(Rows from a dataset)
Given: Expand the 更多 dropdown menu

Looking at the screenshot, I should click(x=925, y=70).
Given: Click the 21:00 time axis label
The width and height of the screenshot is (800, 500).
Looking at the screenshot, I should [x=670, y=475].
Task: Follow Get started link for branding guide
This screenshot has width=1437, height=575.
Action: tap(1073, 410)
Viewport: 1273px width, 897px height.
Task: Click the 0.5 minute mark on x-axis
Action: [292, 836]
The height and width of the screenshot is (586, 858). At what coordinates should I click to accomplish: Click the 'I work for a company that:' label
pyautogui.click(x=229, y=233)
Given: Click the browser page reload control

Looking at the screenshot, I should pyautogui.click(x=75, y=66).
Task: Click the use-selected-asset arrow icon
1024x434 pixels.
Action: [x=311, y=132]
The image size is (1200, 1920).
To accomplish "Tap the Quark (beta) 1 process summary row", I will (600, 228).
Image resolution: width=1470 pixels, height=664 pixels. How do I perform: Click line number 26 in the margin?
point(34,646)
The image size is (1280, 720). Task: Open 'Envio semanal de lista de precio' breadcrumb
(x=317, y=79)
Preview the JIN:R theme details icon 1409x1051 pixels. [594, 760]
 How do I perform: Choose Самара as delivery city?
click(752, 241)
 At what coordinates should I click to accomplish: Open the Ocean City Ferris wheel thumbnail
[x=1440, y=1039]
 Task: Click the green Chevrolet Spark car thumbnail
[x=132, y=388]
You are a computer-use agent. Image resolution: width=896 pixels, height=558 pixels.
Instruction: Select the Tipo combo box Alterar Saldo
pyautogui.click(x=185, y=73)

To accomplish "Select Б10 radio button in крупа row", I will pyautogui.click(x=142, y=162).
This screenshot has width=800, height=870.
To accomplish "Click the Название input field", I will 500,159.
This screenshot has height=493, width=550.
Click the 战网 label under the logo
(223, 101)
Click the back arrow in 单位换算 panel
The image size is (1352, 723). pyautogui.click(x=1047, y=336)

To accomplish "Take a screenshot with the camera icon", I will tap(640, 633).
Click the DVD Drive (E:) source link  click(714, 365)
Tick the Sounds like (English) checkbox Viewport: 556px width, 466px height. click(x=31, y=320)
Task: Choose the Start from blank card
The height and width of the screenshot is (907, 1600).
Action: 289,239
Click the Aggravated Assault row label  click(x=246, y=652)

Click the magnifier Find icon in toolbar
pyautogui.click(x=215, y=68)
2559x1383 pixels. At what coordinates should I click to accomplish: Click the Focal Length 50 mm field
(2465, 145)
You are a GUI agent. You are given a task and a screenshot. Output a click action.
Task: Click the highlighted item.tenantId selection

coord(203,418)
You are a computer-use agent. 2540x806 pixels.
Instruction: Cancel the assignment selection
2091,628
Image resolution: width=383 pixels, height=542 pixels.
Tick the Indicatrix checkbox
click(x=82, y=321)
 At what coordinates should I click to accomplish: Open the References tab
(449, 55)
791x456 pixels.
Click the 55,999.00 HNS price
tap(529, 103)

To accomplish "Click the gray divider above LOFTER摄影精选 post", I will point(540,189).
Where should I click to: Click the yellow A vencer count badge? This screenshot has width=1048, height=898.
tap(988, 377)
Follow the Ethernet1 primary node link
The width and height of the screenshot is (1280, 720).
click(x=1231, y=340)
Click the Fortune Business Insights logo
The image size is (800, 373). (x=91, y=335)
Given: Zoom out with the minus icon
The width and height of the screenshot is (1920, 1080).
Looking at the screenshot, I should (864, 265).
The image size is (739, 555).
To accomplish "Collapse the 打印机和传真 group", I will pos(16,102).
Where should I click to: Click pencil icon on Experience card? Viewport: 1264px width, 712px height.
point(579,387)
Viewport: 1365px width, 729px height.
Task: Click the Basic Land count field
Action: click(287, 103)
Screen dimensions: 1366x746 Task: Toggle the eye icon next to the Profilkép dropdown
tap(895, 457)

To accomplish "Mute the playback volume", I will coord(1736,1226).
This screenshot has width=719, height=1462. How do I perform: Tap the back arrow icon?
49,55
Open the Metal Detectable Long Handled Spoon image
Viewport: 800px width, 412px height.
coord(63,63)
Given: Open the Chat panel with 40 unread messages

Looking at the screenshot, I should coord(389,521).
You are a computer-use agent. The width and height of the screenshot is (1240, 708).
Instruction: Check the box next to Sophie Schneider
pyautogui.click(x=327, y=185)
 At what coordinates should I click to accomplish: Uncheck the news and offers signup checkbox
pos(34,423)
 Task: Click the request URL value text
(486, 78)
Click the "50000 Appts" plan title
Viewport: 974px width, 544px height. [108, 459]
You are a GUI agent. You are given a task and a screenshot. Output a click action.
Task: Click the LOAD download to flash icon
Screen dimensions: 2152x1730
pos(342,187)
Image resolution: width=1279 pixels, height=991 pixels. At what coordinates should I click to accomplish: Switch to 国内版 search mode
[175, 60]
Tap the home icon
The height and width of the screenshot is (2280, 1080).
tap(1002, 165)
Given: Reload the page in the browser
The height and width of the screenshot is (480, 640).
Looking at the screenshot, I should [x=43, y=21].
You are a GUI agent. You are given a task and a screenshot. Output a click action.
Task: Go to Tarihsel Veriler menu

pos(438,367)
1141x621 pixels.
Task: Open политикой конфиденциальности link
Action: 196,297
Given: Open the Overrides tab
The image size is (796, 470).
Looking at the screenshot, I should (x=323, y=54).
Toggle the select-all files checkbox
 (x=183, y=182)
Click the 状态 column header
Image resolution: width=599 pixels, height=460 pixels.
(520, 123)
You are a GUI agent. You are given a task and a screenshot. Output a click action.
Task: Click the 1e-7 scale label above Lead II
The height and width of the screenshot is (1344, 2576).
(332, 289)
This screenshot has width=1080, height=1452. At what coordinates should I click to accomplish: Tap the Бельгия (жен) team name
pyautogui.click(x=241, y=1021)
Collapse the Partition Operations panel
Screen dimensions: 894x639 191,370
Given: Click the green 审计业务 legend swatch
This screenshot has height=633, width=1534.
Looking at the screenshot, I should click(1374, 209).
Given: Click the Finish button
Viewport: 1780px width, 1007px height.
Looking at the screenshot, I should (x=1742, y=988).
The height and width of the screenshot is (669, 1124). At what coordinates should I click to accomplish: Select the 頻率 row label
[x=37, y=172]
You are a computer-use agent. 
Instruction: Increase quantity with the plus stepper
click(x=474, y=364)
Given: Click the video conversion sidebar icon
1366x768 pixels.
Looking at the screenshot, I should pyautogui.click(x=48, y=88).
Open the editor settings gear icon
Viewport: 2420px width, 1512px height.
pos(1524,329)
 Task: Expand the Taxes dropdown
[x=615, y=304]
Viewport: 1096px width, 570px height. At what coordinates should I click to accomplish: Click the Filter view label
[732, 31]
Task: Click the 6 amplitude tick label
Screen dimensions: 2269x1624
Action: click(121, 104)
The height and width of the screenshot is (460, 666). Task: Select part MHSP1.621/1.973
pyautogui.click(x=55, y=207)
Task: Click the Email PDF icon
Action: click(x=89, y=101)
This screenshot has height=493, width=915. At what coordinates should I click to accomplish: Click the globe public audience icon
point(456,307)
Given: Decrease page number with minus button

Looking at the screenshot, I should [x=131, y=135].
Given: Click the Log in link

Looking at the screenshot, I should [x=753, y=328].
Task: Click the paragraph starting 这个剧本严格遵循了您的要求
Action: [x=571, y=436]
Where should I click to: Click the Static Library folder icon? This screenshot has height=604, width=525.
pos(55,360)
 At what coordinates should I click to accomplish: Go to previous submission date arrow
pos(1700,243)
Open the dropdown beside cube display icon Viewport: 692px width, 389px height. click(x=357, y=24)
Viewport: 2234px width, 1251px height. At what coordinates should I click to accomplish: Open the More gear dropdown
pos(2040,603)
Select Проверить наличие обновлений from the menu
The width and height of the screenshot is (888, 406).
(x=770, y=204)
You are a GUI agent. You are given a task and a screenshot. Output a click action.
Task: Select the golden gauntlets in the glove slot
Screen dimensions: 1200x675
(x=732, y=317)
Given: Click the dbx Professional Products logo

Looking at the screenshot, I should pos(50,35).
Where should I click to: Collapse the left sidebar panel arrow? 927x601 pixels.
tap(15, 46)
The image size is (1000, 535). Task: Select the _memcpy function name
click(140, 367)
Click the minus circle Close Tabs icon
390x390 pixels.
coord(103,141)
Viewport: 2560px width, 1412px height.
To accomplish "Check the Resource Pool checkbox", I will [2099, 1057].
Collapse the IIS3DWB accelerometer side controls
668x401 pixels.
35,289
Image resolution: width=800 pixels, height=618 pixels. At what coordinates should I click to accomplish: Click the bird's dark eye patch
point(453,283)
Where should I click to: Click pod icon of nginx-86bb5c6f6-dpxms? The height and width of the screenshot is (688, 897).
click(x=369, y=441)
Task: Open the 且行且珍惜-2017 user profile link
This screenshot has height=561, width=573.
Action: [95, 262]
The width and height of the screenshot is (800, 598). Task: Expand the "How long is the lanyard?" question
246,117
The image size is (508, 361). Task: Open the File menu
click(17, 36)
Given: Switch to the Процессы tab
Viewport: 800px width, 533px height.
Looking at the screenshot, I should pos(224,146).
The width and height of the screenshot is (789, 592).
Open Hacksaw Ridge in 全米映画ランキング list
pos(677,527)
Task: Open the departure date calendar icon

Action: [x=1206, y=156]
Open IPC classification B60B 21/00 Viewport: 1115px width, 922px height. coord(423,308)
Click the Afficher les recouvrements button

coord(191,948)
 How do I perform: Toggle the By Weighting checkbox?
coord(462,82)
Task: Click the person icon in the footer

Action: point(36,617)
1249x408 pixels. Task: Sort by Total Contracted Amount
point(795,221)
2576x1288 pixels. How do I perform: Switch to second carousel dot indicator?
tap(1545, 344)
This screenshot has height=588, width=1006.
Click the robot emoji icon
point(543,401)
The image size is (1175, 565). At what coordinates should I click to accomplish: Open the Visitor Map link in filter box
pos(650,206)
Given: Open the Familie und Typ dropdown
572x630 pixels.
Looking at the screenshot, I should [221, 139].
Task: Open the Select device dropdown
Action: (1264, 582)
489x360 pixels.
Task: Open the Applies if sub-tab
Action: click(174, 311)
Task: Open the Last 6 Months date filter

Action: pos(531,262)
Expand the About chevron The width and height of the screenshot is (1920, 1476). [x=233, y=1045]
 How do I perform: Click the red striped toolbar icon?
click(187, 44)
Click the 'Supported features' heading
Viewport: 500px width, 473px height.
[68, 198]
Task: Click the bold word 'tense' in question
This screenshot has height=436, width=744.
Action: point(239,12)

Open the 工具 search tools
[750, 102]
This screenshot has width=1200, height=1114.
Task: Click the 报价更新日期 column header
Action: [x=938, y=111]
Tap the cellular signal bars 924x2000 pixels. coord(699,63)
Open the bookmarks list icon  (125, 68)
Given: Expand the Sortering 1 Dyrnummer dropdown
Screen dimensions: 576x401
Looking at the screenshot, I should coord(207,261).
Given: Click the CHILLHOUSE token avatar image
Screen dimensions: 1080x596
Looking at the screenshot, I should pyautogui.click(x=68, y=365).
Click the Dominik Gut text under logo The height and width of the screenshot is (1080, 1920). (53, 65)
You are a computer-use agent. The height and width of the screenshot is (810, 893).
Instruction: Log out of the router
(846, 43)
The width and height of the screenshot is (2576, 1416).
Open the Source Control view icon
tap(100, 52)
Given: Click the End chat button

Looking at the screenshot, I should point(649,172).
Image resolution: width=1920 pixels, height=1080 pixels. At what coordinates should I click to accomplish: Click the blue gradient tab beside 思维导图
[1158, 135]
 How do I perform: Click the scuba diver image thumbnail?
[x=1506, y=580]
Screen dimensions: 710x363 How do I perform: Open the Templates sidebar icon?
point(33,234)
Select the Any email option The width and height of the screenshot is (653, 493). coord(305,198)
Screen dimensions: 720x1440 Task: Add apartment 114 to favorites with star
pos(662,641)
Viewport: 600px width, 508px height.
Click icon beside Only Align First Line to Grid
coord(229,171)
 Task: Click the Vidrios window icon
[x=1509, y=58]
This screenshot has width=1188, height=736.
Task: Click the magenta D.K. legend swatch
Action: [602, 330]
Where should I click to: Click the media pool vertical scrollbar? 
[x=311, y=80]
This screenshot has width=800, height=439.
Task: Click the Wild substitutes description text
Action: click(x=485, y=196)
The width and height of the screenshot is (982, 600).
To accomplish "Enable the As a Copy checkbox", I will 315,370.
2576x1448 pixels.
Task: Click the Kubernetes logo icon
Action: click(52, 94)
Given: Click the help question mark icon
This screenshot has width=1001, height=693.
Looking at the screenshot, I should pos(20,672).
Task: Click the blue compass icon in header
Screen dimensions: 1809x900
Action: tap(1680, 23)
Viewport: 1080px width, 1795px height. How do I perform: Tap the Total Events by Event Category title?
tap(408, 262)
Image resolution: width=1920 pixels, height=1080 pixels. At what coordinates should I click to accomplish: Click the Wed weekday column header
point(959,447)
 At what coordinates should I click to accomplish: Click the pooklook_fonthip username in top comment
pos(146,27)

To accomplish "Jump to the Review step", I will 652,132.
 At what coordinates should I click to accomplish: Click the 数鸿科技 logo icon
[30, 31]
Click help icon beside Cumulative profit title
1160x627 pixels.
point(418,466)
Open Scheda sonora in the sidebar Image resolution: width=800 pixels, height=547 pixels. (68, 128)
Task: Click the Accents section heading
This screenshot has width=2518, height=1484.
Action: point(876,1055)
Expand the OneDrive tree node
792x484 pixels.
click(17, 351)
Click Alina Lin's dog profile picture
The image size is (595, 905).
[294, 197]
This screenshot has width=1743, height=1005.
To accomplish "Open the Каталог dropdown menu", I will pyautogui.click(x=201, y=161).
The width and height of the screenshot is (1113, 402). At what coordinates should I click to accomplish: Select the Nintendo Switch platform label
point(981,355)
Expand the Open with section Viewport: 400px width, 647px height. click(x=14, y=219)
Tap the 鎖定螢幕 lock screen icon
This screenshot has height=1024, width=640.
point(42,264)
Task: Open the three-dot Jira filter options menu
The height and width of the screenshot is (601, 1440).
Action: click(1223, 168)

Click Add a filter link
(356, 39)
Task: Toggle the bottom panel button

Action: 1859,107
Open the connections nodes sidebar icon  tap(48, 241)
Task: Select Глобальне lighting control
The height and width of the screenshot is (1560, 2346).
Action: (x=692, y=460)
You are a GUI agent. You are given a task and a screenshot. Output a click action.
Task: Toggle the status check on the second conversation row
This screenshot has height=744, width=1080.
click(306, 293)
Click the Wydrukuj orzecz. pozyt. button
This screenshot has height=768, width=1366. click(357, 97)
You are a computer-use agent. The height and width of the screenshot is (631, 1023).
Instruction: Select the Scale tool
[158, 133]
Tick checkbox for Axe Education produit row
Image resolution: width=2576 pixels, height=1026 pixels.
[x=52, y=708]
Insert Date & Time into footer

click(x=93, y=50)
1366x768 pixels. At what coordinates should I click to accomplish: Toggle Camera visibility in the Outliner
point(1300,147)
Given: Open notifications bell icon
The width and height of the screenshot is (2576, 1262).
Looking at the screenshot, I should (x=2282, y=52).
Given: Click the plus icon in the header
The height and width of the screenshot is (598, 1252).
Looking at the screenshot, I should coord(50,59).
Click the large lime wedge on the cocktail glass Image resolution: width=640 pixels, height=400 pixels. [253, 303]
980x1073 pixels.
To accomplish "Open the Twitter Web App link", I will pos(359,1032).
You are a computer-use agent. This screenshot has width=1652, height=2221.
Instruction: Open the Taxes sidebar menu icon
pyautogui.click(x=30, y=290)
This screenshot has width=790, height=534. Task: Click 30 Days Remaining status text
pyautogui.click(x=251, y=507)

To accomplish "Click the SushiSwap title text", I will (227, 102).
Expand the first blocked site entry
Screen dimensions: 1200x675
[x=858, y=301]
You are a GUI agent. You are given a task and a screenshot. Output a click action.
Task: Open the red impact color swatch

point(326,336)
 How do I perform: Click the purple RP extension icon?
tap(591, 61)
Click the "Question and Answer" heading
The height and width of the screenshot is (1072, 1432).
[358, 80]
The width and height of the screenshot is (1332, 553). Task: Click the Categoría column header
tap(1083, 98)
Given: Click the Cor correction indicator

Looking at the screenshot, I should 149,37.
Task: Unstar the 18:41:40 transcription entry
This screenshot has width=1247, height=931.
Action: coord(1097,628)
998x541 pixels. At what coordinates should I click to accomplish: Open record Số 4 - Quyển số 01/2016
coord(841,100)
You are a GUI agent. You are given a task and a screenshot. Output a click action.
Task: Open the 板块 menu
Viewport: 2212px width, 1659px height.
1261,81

▶ **EXERCISE TASK**
Copy the lines word for word, starting with the line that contains "Click Add a filter link" and going on through the line that contains "This screenshot has height=768, width=1366.".

▶ **EXERCISE RESULT**
Click Add a filter link
(356, 39)
Task: Toggle the bottom panel button

Action: 1859,107
Open the connections nodes sidebar icon  tap(48, 241)
Task: Select Глобальне lighting control
The height and width of the screenshot is (1560, 2346).
Action: (x=692, y=460)
You are a GUI agent. You are given a task and a screenshot. Output a click action.
Task: Toggle the status check on the second conversation row
This screenshot has height=744, width=1080.
click(306, 293)
Click the Wydrukuj orzecz. pozyt. button
This screenshot has height=768, width=1366. click(357, 97)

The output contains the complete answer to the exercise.